| INFORMATION |
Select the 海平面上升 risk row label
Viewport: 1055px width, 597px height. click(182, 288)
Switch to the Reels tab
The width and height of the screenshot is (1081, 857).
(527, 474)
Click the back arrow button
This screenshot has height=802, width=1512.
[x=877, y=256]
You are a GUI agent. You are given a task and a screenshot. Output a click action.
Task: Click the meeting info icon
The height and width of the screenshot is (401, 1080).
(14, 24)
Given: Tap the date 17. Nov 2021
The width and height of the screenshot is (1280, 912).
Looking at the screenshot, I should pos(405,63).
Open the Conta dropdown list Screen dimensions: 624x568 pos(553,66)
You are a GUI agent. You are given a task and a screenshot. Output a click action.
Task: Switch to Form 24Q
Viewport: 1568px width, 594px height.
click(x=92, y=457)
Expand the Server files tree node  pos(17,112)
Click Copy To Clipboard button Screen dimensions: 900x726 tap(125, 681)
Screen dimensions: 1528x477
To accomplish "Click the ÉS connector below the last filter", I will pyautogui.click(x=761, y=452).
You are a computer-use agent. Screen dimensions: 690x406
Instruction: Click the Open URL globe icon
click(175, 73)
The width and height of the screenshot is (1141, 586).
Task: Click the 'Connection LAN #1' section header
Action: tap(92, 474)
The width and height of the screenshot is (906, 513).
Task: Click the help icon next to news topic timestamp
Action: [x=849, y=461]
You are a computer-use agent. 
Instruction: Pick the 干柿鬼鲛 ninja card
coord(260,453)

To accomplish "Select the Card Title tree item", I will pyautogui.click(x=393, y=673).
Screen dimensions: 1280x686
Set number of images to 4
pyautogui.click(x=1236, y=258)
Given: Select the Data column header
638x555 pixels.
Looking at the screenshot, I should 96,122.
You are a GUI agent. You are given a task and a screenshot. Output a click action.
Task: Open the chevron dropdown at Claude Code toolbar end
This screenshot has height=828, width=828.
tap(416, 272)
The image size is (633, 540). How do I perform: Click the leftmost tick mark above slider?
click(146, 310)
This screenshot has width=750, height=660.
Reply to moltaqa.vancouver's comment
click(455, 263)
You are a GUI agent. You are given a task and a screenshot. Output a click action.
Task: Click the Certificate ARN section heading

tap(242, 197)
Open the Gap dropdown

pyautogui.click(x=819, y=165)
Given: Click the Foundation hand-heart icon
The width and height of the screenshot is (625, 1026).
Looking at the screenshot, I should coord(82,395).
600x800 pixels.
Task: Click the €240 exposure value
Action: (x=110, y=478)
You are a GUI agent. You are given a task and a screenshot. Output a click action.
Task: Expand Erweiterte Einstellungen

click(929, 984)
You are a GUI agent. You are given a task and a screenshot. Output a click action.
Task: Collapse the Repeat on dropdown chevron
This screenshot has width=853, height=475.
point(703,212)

| WHAT THE EXERCISE ASKS |
Go through the listing and copy each line with the string "accomplish".

| PROBLEM SOLUTION |
To accomplish "Click the ÉS connector below the last filter", I will pyautogui.click(x=761, y=452).
To accomplish "Select the Card Title tree item", I will pyautogui.click(x=393, y=673).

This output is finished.